[Stored data]
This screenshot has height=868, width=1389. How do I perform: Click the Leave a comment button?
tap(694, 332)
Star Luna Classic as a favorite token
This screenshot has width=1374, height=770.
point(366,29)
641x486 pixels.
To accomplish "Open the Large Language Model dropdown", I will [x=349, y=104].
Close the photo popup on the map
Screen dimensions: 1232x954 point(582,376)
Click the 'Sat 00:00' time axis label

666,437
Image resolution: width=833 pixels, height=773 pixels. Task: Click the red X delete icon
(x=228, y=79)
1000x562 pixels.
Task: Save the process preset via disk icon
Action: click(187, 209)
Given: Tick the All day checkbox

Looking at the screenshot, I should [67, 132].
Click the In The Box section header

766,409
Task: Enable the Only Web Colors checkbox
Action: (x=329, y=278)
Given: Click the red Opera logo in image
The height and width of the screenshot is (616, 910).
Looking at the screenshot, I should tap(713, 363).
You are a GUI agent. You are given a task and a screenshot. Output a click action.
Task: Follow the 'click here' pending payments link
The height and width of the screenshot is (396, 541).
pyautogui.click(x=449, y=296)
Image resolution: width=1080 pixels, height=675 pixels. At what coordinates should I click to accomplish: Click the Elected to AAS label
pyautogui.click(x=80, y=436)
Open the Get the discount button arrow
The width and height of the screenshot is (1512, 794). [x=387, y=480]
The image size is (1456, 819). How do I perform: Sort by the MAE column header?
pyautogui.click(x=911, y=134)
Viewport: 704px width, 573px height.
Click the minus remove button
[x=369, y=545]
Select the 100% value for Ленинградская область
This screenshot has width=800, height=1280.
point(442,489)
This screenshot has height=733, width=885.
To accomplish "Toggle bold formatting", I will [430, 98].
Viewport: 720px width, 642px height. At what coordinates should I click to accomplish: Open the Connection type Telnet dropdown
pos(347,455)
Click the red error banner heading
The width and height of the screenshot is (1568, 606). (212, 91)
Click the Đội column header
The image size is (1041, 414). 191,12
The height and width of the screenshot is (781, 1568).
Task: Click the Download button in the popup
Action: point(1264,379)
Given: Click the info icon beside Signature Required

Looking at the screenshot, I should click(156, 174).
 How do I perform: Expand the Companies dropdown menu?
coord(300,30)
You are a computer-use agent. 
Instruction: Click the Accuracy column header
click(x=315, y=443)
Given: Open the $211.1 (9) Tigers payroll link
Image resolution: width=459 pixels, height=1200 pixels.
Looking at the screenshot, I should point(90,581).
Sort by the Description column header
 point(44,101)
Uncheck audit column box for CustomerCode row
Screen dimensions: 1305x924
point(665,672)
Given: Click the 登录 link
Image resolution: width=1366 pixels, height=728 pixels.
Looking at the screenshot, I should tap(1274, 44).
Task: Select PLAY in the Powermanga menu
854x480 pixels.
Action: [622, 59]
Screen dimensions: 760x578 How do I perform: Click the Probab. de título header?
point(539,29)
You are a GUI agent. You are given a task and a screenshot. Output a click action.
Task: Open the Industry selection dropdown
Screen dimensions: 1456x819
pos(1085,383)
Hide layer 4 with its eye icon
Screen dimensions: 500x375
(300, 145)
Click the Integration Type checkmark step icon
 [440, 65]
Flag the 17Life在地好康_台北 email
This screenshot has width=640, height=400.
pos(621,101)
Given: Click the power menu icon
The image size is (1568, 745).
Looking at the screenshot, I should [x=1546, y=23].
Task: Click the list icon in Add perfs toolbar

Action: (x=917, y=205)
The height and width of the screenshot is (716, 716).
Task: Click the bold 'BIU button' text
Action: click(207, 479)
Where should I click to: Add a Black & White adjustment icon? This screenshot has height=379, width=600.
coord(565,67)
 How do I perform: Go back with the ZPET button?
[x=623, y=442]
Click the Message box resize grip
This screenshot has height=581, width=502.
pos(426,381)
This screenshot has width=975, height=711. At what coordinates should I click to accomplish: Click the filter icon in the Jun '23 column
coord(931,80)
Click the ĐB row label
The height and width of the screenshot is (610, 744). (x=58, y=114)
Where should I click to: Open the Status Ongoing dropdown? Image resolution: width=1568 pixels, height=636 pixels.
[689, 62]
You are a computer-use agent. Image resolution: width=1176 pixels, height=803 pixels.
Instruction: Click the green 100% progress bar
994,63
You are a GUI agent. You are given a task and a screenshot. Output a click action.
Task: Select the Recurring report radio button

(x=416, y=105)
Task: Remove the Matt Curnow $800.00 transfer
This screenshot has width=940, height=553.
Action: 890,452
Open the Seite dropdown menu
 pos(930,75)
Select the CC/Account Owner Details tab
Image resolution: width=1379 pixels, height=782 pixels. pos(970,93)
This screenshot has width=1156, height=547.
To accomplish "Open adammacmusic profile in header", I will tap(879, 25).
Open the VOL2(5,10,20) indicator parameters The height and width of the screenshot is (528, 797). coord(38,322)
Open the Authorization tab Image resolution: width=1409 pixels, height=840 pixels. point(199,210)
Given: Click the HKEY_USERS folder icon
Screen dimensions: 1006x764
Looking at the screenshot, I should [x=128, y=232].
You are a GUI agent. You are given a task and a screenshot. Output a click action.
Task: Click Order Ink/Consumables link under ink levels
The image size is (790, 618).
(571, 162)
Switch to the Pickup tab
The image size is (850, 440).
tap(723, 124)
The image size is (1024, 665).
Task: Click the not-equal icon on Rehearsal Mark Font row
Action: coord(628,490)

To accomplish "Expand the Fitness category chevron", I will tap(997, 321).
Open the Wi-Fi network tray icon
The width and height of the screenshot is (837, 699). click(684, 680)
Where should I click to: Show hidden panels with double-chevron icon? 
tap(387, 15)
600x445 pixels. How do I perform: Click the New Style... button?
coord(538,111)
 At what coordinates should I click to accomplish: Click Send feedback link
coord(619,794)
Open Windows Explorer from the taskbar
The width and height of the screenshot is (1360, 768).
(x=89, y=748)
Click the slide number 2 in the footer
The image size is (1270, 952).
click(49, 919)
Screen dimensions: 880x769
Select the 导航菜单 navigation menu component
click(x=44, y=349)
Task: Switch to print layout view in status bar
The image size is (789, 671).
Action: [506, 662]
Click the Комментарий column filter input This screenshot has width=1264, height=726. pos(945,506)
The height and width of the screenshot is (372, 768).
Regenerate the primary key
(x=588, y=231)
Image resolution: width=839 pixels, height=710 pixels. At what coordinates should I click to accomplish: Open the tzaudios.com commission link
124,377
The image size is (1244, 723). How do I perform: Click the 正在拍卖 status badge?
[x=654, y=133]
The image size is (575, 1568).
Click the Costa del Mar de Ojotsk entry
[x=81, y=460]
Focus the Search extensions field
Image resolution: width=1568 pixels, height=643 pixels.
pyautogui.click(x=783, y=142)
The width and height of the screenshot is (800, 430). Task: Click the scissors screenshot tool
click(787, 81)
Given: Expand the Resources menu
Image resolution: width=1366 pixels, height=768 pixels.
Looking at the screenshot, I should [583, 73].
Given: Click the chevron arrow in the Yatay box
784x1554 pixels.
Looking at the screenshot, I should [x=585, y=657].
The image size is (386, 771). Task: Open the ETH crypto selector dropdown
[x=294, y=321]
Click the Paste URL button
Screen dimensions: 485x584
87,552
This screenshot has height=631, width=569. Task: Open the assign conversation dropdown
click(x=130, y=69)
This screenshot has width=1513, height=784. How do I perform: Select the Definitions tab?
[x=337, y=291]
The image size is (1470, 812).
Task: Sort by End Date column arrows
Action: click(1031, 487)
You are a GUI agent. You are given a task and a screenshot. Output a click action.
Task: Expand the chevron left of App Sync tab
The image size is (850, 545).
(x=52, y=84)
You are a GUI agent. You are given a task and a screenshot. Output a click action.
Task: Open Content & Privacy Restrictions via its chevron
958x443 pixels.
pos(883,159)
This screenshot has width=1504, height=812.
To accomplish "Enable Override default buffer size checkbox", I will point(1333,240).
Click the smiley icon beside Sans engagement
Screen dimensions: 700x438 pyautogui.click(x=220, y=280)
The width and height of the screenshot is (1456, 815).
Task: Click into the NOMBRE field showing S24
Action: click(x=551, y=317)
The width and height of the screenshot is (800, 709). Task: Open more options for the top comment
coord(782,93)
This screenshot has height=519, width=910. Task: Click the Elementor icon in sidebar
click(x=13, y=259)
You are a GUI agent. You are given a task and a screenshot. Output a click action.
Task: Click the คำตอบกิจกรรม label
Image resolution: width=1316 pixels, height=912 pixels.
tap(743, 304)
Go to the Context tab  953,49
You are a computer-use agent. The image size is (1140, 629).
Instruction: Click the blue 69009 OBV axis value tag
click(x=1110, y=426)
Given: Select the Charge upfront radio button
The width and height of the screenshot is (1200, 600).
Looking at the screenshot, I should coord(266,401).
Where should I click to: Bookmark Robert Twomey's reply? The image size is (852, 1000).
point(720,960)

TASK TO COMPLETE – Each line above with the string "will" in it should be located and copied.

RESPONSE TO THE EXERCISE –
To accomplish "Open the Large Language Model dropdown", I will [x=349, y=104].
To accomplish "Toggle bold formatting", I will [430, 98].
To accomplish "Open adammacmusic profile in header", I will tap(879, 25).
To accomplish "Expand the Fitness category chevron", I will tap(997, 321).
To accomplish "Enable Override default buffer size checkbox", I will point(1333,240).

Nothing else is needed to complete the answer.